I think my ‘severe downside for the world’ call is looking ok so far. The fact that we are going well is very dangerous for every investor in the world. Why? We posited a negative outcome in the Year Ahead, risks for which were very high, and massively underpriced, with consensus on its usual ‘goldilocks’’ platform. What we are now seeing is those risks now playing out. That is the problem. It is not lost on me when something goes from a forecast, to an actual outcome.

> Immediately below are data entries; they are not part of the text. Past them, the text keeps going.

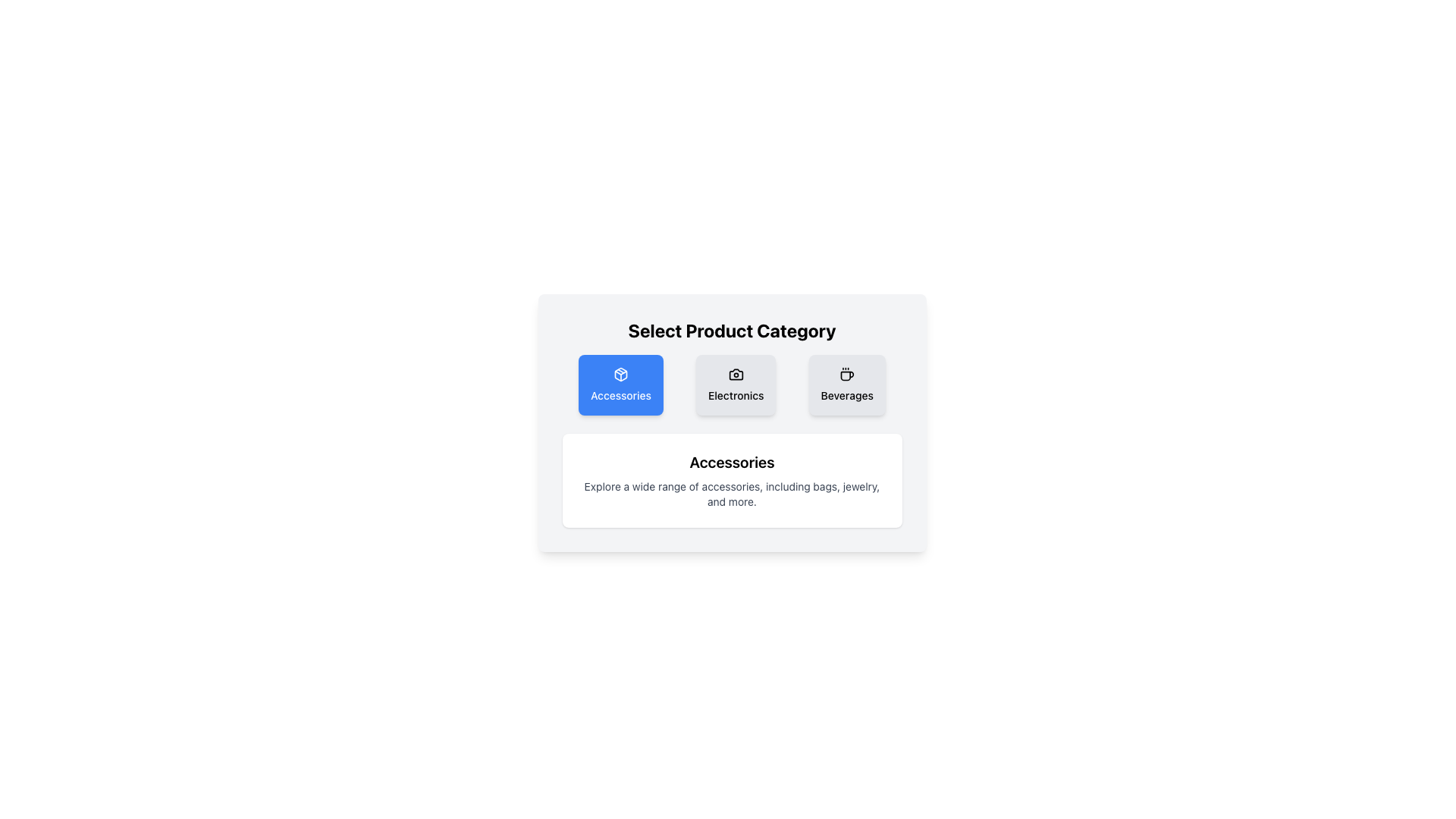 Image resolution: width=1456 pixels, height=819 pixels. What do you see at coordinates (621, 374) in the screenshot?
I see `the package box icon located within the blue square card labeled 'Accessories' in the leftmost section of the category row` at bounding box center [621, 374].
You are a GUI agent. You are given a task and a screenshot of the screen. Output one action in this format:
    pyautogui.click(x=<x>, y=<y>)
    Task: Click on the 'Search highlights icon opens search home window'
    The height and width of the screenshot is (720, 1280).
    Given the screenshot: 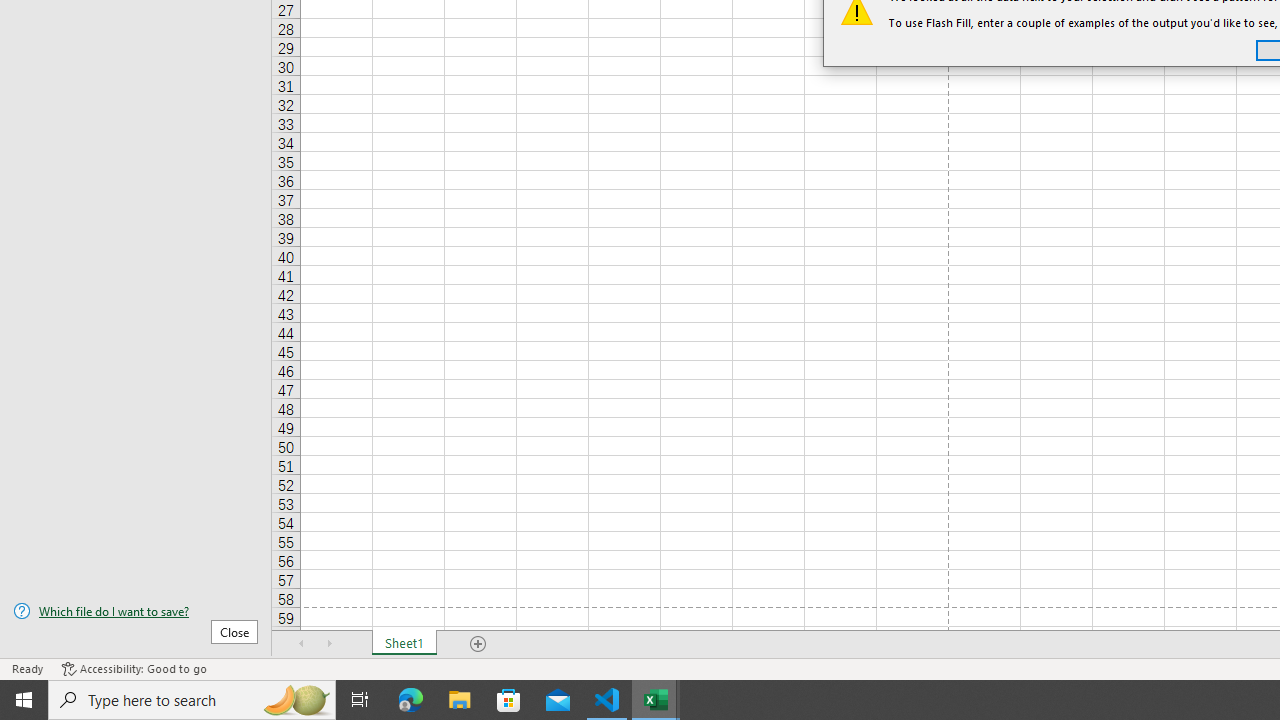 What is the action you would take?
    pyautogui.click(x=294, y=698)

The downside is crystallising. Watch out.

Sell (mostly) everything.

Since we published this Year Ahead on 24 November 2015:

  • China stocks are down a healthy -10%, a good start to the year, more to come.
  • Brent is -$12, halfway to our $26 (then $16) target already.
  • Baltic Dry is -16%, copper -1.5%, coal -6.3%, soybeans +0.3%, wheat - 3.5%, corn -4.1%, also partly showing up what a super calm El Nino does to food prices, a much forgotten component of inflation indices. Stay limit short.
  • Emerging market I-share total return down another -13%. Do NOT try to catch this falling knife.Danger is lurking out there for every investor . . .
  • The world is in trouble. Our net rationale in six bullet points:

    1. The baton of growth pre credit crunch was in the western world, and passed to Asia post credit crunch.
    2. But this has been a debt fuelled build up.
    3. We have come to the end of the willingness to build up such debt, especially as demand factors start to act against this build-up (e.g. especially demographics).
    4. I showed in the Year Ahead two facts, either of which would lead a visitor from Mars to conclude, knowing nothing else, that we are in global recession: Negative world trade growth, or negative world credit growth
      1. This is a terrible cocktail. How consensus suggested a month ago that 2016 would be better than 2015 is a total mystery to me.
      2. And there is no-one left to take up the baton of growth.Hence the ex-Fed official Mr Richard Fisher’s pertinent comments this past week: "The Federal Reserve is a giant weapon that has no ammunition left."Of course, he is not strictly correct because the Fed has limitless ammunition, it has just chosen to take its bullets home rather than deploy them. There is surely no coincidence that this ‘risk off’ bout has occurred within weeks of the Fed hike, I am firmly in the camp of those who thought ‘be careful what you wish for’, and was actually quite surprised at the calm way the hike was taken in the first week afterward.
      3. The key though, is the actual backdrop. What counts is that the world is slowing, trade is slowing, credit is slowing, we are in a currency war, global disinflation is turning to global deflation as China finally realises what it needs to do (devalue soon, and sharp) and the US then, against ALL THIS countervailing pressure, then stokes the fire by hiking rates.

        China trying to grab market share of (shrinking) world trade leaves every corporate facing tougher conditions, a cheapening competitor selling their wares at a lower prices. This is now starting to happen in sharp fashion. And the key for the rest of the world is simple – and always has been.

        Sell mostly everything

        Sell everything except high quality bonds.